Decorator George Stacey Recognized in New Book

March 29, 2014 | by Erin Riley

Interior designer Maureen Footer releases the first book on one of the most influential decorators of the 20th century, George Stacey.

George Stacey and the Creation of American Chic by Maureen Footer.

“His story mirrored the emergence of America as a world power,” says Maureen Footer on the subject of her new book from Rizzoli, George Stacey and the Creation of American Chic, which hits shelves April 1. This extravagant volume is the first on one of the most brilliant—and sparsely documented—decorators of the 20th century. It traces the path of his groundbreaking career—first as a student and antiques dealer in Paris studying decorative arts and living la vie bohème, then, upon his return to the United States, as the innovator of a new template of American chic that would inspire names like Sister Parish, Albert Hadley, and Mario Buatta.
In the 1930s, when American interior design was freeing itself from European models, George Stacey’s indifference toward convention resonated with the nation’s emerging tastes—particularly with those of “the smart set” who wanted something chic, effortless, and never seen before. “His confident spontaneity, willingness to mix, and use of ad hoc pieces precipitated today’s design environment where mixing and experimentation are givens,” says Footer. Stacey’s innate understanding to do just the right thing in just the right manner was “a link between American cultural deference to European classicism.”
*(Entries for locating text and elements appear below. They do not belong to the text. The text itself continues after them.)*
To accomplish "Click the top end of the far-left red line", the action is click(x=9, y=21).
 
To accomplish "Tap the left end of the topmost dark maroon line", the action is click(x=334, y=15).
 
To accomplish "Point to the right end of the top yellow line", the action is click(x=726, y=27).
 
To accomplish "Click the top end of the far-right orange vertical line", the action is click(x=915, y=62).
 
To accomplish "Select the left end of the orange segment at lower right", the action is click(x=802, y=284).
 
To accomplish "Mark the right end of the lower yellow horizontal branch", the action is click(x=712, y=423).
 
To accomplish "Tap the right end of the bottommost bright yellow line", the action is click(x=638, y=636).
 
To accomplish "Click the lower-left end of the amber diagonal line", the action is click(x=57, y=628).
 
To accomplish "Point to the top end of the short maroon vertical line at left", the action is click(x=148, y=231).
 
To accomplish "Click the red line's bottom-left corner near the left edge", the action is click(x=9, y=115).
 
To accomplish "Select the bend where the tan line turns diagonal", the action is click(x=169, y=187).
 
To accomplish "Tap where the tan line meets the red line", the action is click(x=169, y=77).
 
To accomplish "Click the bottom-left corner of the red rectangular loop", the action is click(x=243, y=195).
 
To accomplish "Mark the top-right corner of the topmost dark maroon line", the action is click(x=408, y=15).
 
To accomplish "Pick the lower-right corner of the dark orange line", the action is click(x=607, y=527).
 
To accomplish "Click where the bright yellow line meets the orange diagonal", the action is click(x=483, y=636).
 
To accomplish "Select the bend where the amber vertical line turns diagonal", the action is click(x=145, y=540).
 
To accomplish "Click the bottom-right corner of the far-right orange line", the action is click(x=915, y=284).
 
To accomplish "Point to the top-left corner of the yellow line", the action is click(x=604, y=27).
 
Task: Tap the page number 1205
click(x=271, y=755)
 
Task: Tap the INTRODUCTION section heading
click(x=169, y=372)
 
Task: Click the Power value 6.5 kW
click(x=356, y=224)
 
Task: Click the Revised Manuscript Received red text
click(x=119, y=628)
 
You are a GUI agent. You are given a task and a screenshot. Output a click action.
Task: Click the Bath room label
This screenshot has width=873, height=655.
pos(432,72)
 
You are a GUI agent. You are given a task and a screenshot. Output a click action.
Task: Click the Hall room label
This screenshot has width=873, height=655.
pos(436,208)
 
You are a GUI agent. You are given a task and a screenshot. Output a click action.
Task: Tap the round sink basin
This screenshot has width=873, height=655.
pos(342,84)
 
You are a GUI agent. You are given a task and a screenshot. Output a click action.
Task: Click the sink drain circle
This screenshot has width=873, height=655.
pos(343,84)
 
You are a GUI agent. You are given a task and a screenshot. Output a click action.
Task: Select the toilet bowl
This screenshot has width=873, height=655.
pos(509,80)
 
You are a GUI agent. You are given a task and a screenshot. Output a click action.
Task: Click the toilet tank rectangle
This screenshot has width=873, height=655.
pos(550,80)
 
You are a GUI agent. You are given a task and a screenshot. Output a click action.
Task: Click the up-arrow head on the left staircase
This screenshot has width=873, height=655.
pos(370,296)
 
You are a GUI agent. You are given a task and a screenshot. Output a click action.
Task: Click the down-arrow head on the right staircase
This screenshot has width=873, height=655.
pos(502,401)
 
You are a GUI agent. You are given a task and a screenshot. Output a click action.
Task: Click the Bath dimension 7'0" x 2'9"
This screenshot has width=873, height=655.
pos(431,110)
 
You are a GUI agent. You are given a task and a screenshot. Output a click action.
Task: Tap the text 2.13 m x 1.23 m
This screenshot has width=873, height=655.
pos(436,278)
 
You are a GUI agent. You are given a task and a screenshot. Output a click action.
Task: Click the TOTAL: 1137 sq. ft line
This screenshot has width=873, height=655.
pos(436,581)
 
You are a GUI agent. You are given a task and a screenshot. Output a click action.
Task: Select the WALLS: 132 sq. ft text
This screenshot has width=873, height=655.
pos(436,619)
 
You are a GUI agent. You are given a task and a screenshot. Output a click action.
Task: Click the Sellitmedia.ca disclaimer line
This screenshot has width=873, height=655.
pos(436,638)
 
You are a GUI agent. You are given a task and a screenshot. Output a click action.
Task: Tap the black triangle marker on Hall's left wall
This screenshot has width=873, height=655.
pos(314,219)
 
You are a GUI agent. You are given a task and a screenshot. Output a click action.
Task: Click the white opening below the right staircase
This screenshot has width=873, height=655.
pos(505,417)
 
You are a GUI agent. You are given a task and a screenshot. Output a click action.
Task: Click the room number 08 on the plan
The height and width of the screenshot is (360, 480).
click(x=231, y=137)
While his name is closely associated with clients like the Astors, Whitneys, Warburgs, and Paleys, and such actresses as Grace Kelley and Ava Gardner, “over time one very important client was overlooked—ironically it was Diana Vreeland, the least forgettable person imaginable!” Footer exclaims. Vreeland, with her penchant for scouting out new talent, spotted Stacey shortly after his first commission, the art moderne Monticello on Long Island for the Ward Cheneys (pioneering silk manufacturers), and commissioned the 33-year-old decorator for her apartment at 400 Park Avenue. This was the start of a great friendship; for Stacey would go on to decorate her country home, as well as many of the backdrops for her Harper’s Bazaar fashion shoots.

Unlike legends William Pahlmann and Billy Baldwin, Stacey never released a book encapsulating his work. While this proved challenging for Footer, it also made for a fascinating journey. “There is no master archive where one might sit for a week and comb through boxes, all beautifully organized with a finding aid and sub files,” Footer explains. Instead, recreating Stacey meant scouring through town records, ship manifests, and army records, as well as paging through hundreds of back issues of Vogue, Harper’s Bazaar, and Town and Country and traveling to the British, Paris, and Monaco Palace archives.

For Footer, an experimental classicist herself, “understanding classical precepts and developing a connoisseur’s eye affords the freedom to reinterpret in an elegant and relevant manner.” After practicing design for six years, Footer traveled to Paris to study 18th-century French decorative arts and design at the École du Louvre. It was here that she honed her own highly regarded aesthetic. “I was trained to examine every object as a reflection of a culture, and assess its importance by how it progresses an idea,” says Footer, and it is for this reason that she chose George Stacey as the subject for her first book. “While design’s vocabulary changes over time, the grammar of good design endures and makes contemporary design better.”